SHORT TASK A: Render the listing lines as a numbered list, skipping any blank lines and covering everything from the line containing "Given: Open the Mediabeheerder icon" down to the line containing "will click(265, 218).".

SOURCE EXTRACT:
============
Pakistan’s foreign minister Khawaja Asif has, on Wednesday, announced that Islamabad has made clear to the US that it will not accept India as a “policeman” in the region. He has also conceded that relations between Islamabad and Washington were not cordial and in fact US  administration was hiding its failures by blaming Pakistan on fight against terror.

According to The News International, Khwaja Asif was closing debate among the senators about US Secretary of State Rex Tillerson’s recent visit to Pakistan.  He has expressed his displeasure on Trump administration’s policy tilt towards India. He said that Pakistan has made crystal clear to the US that its wish to appoint India as a ‘policeman’ in the region was in no way acceptable.

Asif was quite vocal in criticising US for hiding its failures. He said, “when the US holds Pakistan responsible, it, in fact, tries to brush its own defeat under the carpet”.

Pakistan’s top diplomat said, “We are engaged in talks with the US for bringing peace in Afghanistan. Relations between the two countries will be back on track if the US accepts our demands and any attempt to make us scapegoat to hide its own failure is not acceptable.”

He equivocally acknowledged US interference in Islamabad’s decision making during earlier governments. He said that protecting 100 percent interests of Pakistan would be the hallmark of the government policies and “there would be no element of tepidness, as was the case in the past.” 

Asif said that Pakistan was ready to play its due role in restoration of peace in Afghanistan through the platform of the Shanghai Cooperation Organisation (SCO). During the debate senators criticised US President Donald Trump for his new South Asia policy.

Describing Islamabad’s response to US pressure for “doing more” against terrorists, Asif said, “We had told Tillerson that we will take action against militant outfits if we are given credible intelligence by the US as mere rhetoric of doing more is not going to work.” 

Asif suggested US administration for not devising Afghanistan policy based on recommendations from retired military officials. He said, “If America frames its policy free from the influence of these retired military generals who were defeated in Afghanistan, it will be much more successful and effective. When they make Pakistan the scapegoat, they are in fact covering their own failures in Afghanistan.”
============
[Listing from a pointing dataset]
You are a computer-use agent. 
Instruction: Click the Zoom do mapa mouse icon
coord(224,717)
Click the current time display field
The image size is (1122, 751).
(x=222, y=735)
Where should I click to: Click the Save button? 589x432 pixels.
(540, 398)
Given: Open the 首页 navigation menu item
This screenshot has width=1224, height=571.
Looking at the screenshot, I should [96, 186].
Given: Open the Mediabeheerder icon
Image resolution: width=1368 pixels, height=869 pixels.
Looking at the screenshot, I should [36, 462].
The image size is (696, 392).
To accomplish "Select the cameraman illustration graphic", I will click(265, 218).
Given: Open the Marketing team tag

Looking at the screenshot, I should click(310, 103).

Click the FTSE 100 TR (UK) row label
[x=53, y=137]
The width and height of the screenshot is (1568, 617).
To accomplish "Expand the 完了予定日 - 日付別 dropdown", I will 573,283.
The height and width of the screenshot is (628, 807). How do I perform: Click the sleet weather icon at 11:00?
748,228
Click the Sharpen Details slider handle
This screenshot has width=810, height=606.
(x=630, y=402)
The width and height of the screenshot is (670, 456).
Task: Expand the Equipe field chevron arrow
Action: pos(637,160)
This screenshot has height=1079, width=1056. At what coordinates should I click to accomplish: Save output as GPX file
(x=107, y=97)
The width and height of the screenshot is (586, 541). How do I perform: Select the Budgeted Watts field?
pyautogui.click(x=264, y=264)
============
SHORT TASK B: From the article on Pakistan–US relations above, extract everything from "Pakistan’s top diplomat" down to "South Asia policy.", copied word for word.

FINAL RESULT A:
1. Given: Open the Mediabeheerder icon
2. Image resolution: width=1368 pixels, height=869 pixels.
3. Looking at the screenshot, I should [36, 462].
4. The image size is (696, 392).
5. To accomplish "Select the cameraman illustration graphic", I will click(265, 218).

FINAL RESULT B:
Pakistan’s top diplomat said, “We are engaged in talks with the US for bringing peace in Afghanistan. Relations between the two countries will be back on track if the US accepts our demands and any attempt to make us scapegoat to hide its own failure is not acceptable.”

He equivocally acknowledged US interference in Islamabad’s decision making during earlier governments. He said that protecting 100 percent interests of Pakistan would be the hallmark of the government policies and “there would be no element of tepidness, as was the case in the past.” 

Asif said that Pakistan was ready to play its due role in restoration of peace in Afghanistan through the platform of the Shanghai Cooperation Organisation (SCO). During the debate senators criticised US President Donald Trump for his new South Asia policy.